- [What this task involves] Leaving out the pictures, copy each record below exactly.

- [Task data]

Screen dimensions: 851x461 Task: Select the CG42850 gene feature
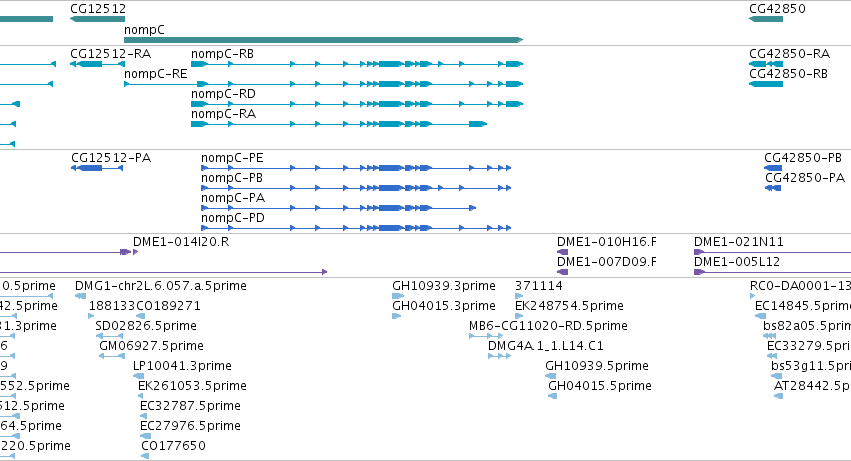coord(766,19)
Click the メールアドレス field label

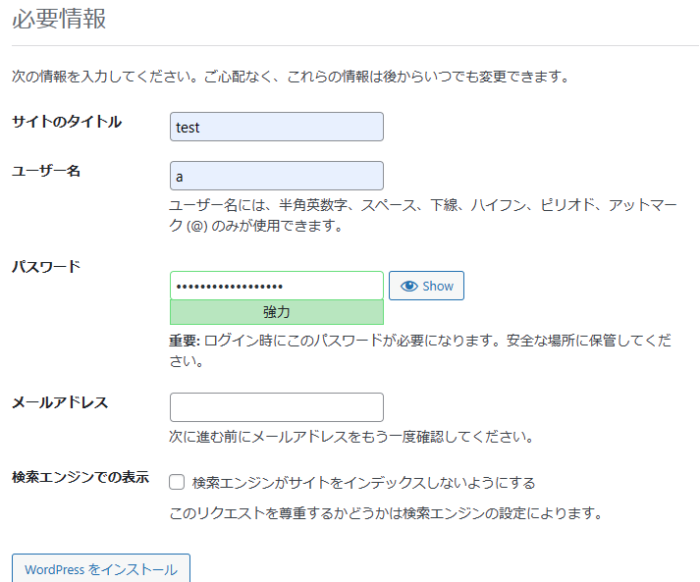coord(60,403)
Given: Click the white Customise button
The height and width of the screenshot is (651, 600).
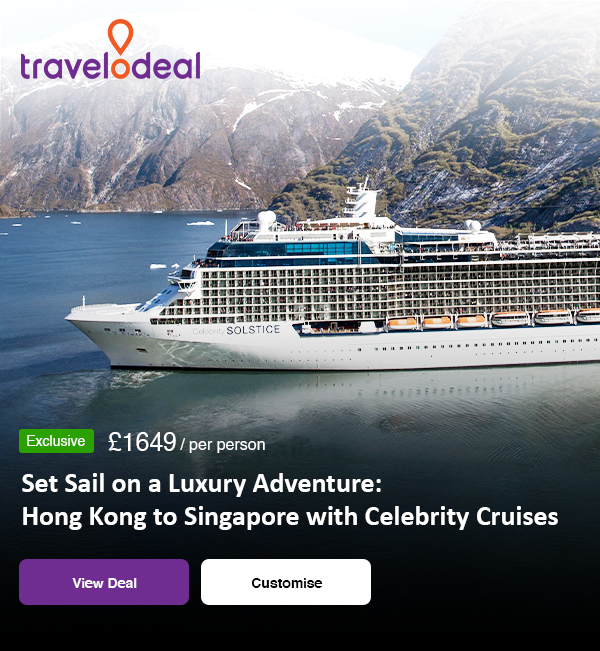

- [Your solution]
Screen dimensions: 851x461 Task: Select the CG42850 gene feature
coord(766,19)
Click the メールアドレス field label

coord(60,403)
Given: Click the white Customise button
The height and width of the screenshot is (651, 600).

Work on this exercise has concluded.